It is important to remember that the initial virus has to be basically good. If so, the viral spread is assured as long as it is portable. Once the virus has spread, there will be pressure to improve it, possibly by increasing its functionality closer to 90%, but users have already been conditioned to accept worse than the right thing. Therefore, the worse-is-better software first will gain acceptance, second will condition its users to expect less, and third will be improved to a point that is almost the right thing. In concrete terms, even though Lisp compilers in 1987 were about as good as C compilers, there are many more compiler experts who want to make C compilers better than want to make Lisp compilers better.

需要牢记的很重要的一点是:初始病毒要足够的好.这样的话,只要病毒是可移植的就能保证它的传播.一旦病毒传播开来,就会有改进的压力,大概会让它的功能增加到90%左右,但是这时候用户早已经习惯了接受那些不足的地方相比于做正确的软件来说.因此,差一点更好的软件首先将会获得接受,然后会降低用户的期望,然后改进这些点直到完全接近正确的软件.在实际情况中,尽管在1987年Lisp编译器比C编译器更好,但是更多的编译器专家试图让C编译器变得更好相比于Lisp编译器来说.

The good news is that in 1995 we will have a good operating system and programming language; the bad news is that they will be Unix and C++.

好消息是在1995年我们就有了一个好的操作系统和编程语言,坏消息是他们变成了Unix和C++.

There is a final benefit to worse-is-better. Because a New Jersey language and system are not really powerful enough to build complex monolithic software, large systems must be designed to reuse components. Therefore, a tradition of integration springs up.

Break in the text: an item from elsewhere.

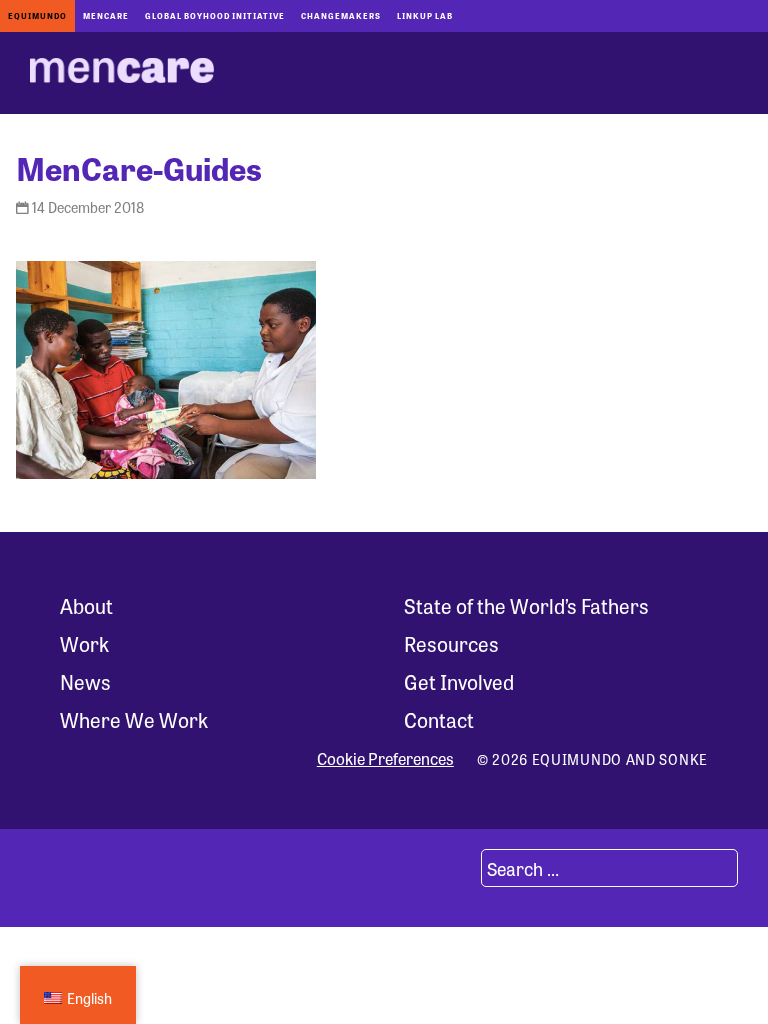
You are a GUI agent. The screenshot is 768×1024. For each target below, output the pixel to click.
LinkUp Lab (425, 15)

差一点更好的设计理念还有最后一个好处.因为新泽西语言和系统没有足够的能力来构建一个复杂的独立系统,一个大型的系统一定要被设计成可重用的组件.因此,一种整合的传统就此涌现了.

How does the right thing stack up? There are two basic scenarios: the big complex system scenario and the diamond-like jewel scenario.

正确的做法应该是怎么样的呢?有两种基本方案:复杂的大型系统方案和钻石般宝石方案.

The big complex system scenario goes like this:

复杂的大型系统方案看上去是这样的:

First, the right thing needs to be designed. Then its implementation needs to be designed. Finally it is implemented. Because it is the right thing, it has nearly 100% of desired functionality, and implementation simplicity was never a concern so it takes a long time to implement. It is large and complex. It requires complex tools to use properly. The last 20% takes 80% of the effort, and so the right thing takes a long time to get out, and it only runs satisfactorily on the most sophisticated hardware.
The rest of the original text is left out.